The U.S. Department of Health and Human Services distributed $30 billion — from a $175 billion bailout fund for hospitals and other health care providers — to facilities serving Medicare patients based on the previous year’s billings. The grants were automatic; providers didn’t have to request the funding.
That could explain why the shuttered Nix hospitals made the list of recipients.
After several months of staff layoffs, all six Nix locations, including Nix Medical Center on the River Walk, two behavioral health hospitals and a home health care agency, shut down by Dec. 2.
A spokesman for Los Angeles-based Prospect Medical Holdings Inc., the for-profit owner of the Nix Health, said the company already has returned the $2.3 million.
Overall, San Antonio medical providers collected more than $154 million in coronavirus relief funds, the most recent HHS data show.
Congress approved the bailout money through the Coronavirus Aid, Relief, and Economics Security Act and other federal programs.
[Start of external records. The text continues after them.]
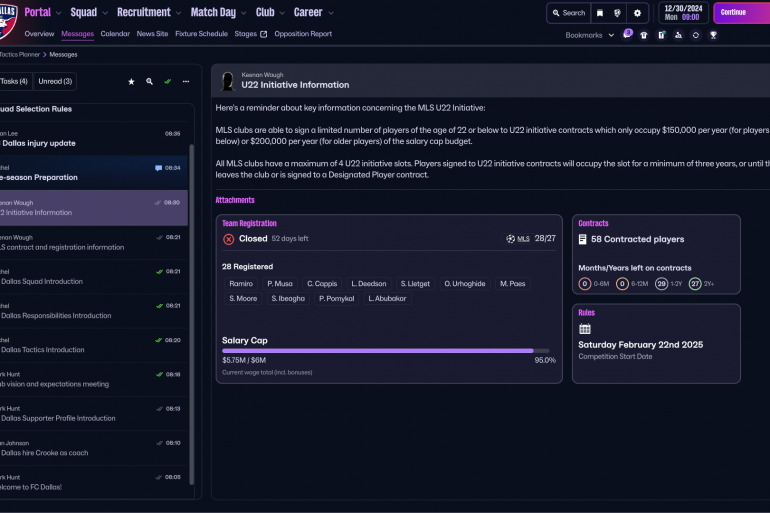Screen dimensions: 770x513
Task: Click the star filter icon above messages
Action: [x=131, y=81]
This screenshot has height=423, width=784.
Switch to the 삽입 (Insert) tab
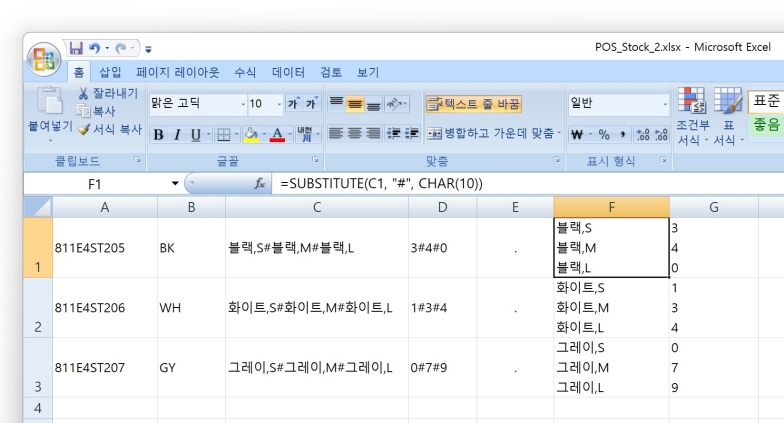coord(110,73)
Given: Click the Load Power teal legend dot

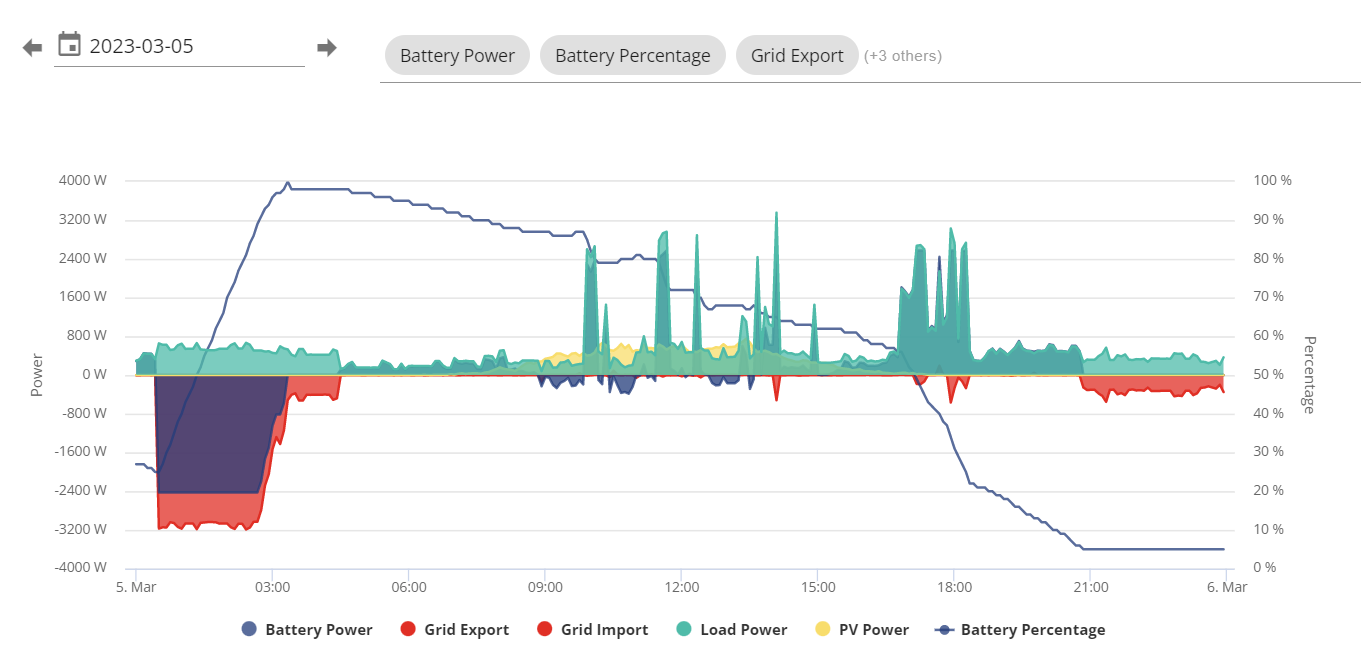Looking at the screenshot, I should (684, 630).
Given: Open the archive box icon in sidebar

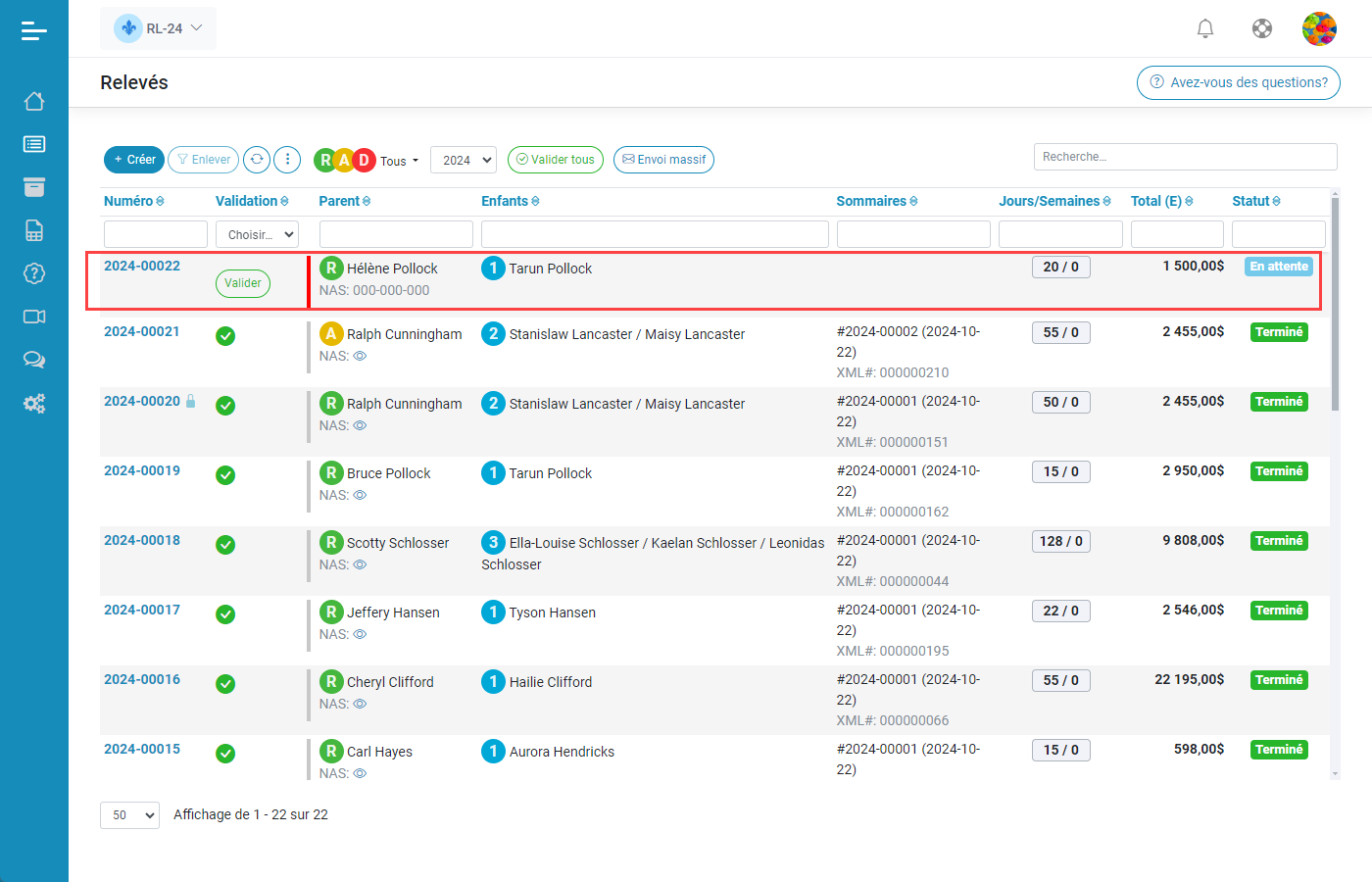Looking at the screenshot, I should click(x=34, y=186).
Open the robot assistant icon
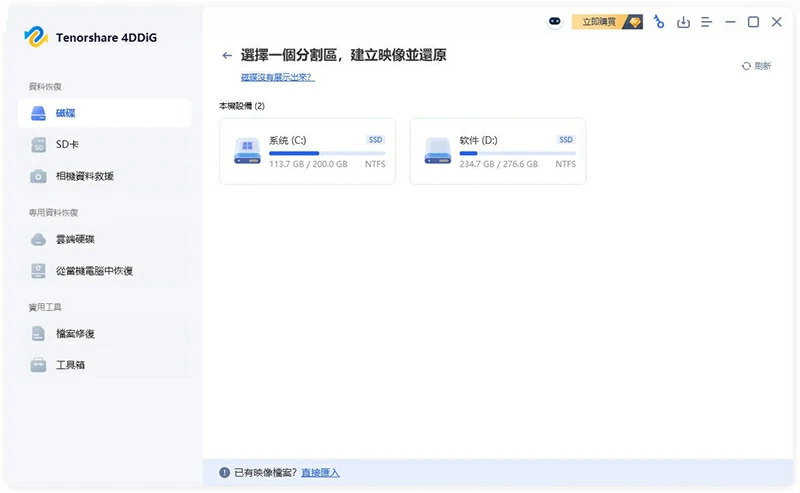 (x=555, y=22)
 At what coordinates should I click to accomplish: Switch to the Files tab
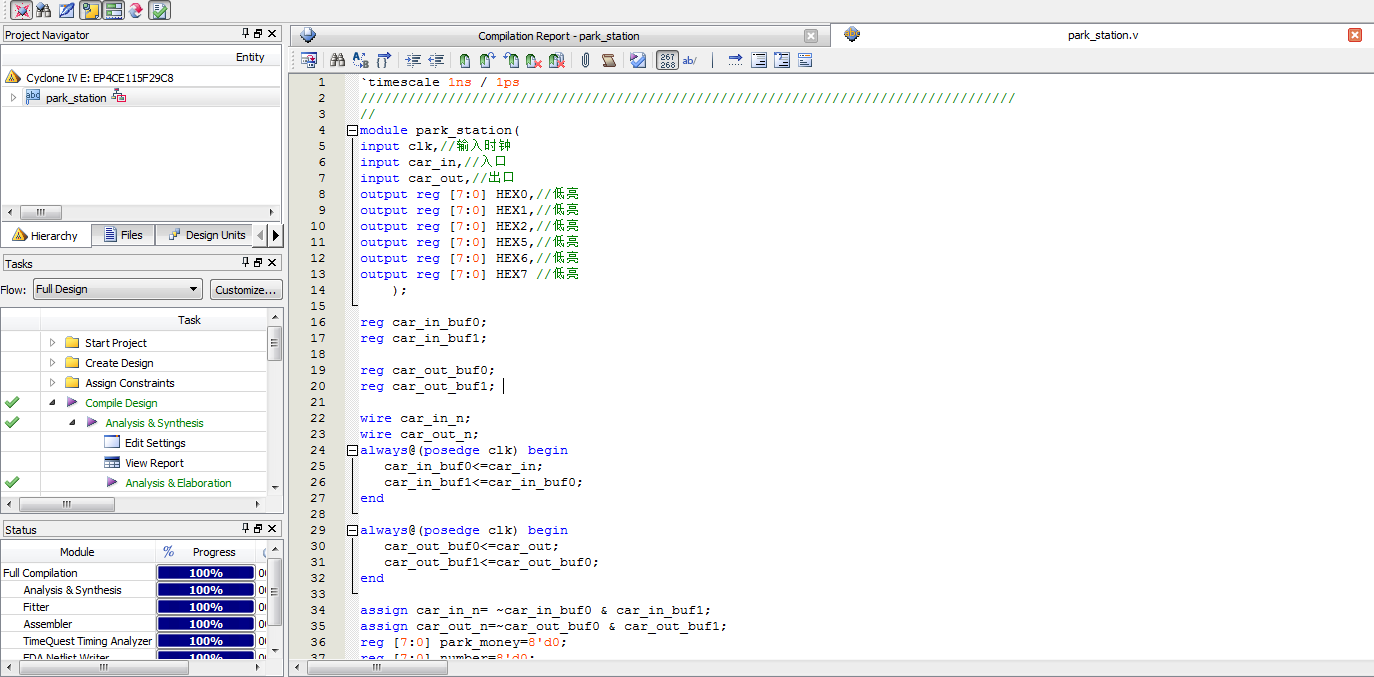pyautogui.click(x=122, y=235)
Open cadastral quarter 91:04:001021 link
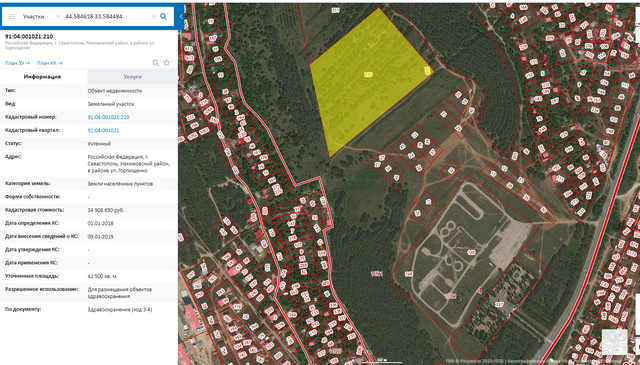This screenshot has height=365, width=640. pos(103,130)
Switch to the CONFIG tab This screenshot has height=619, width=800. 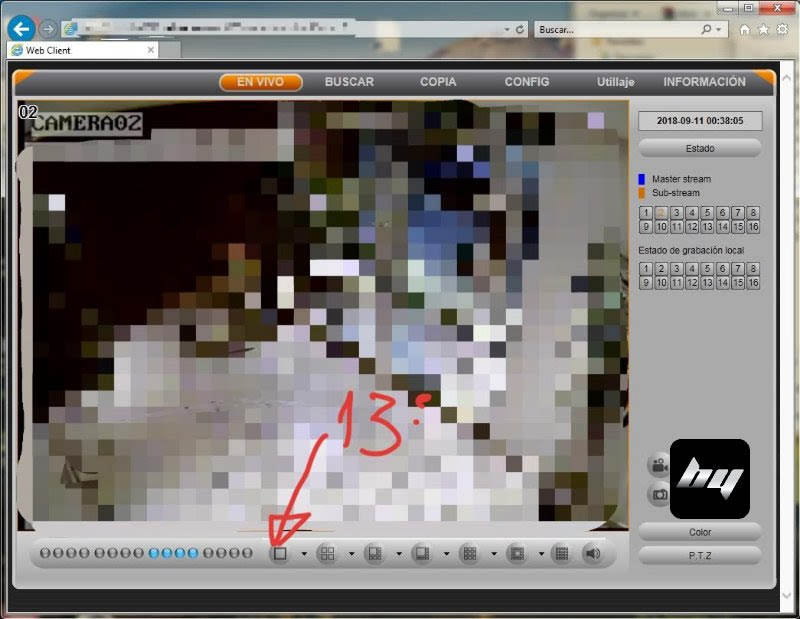click(527, 82)
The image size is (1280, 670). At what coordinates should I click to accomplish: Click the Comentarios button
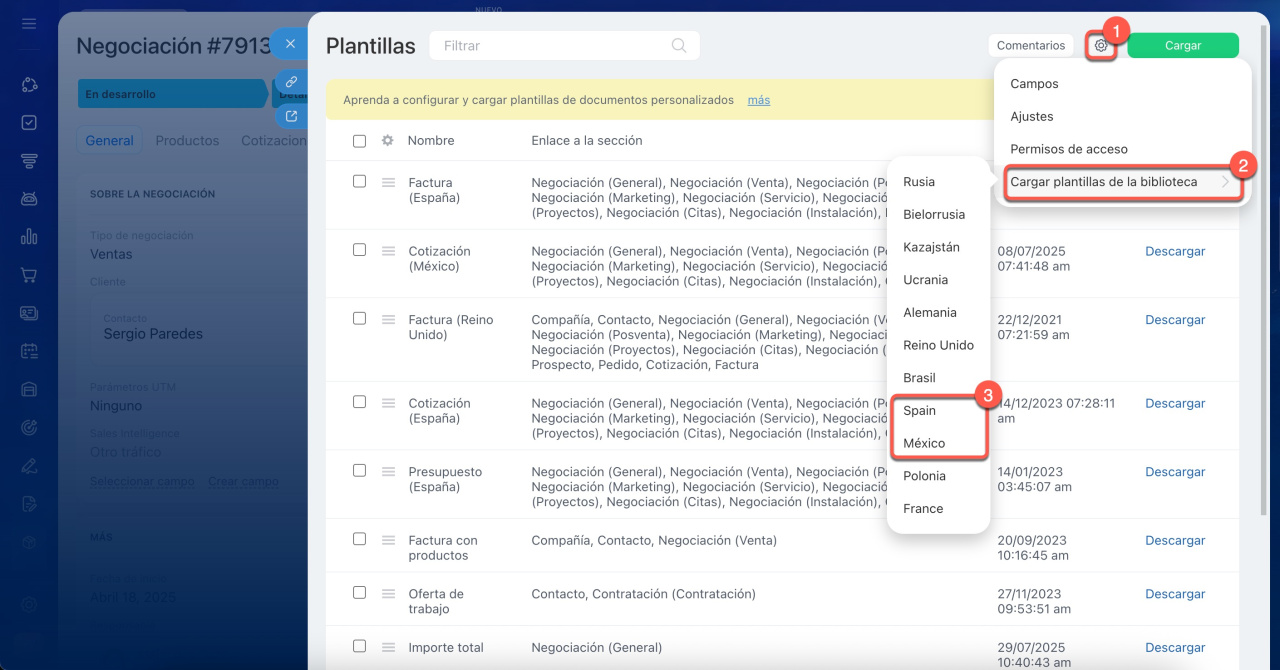point(1030,45)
Critics question whether there’s enough oversight of the grants, meant to cover the cost of treating COVID-19 patients and lost revenue.
The biggest shares of the funding in San Antonio went to hospitals that have treated COVID-19 patients: Methodist Healthcare System, $38.6 million; Baptist Health System, $22.8 million; Bexar County’s University Health System, $13.8 million; and Christus Santa Rosa Health System, $7.6 million.
In addition to extra costs stemming from the outbreak, hospitals here and across Texas were hit with major financial losses because of government stay-at-home orders and a state ban — since lifted — on elective procedures. The result was a wave of canceled surgeries and outpatient appointments.
Federal funds also went to a major physician practice called U.S. Anesthesia Partners of Texas, UT Health San Antonio, the START Center for Cancer Care, Post Acute Medical hospitals and many home health agencies.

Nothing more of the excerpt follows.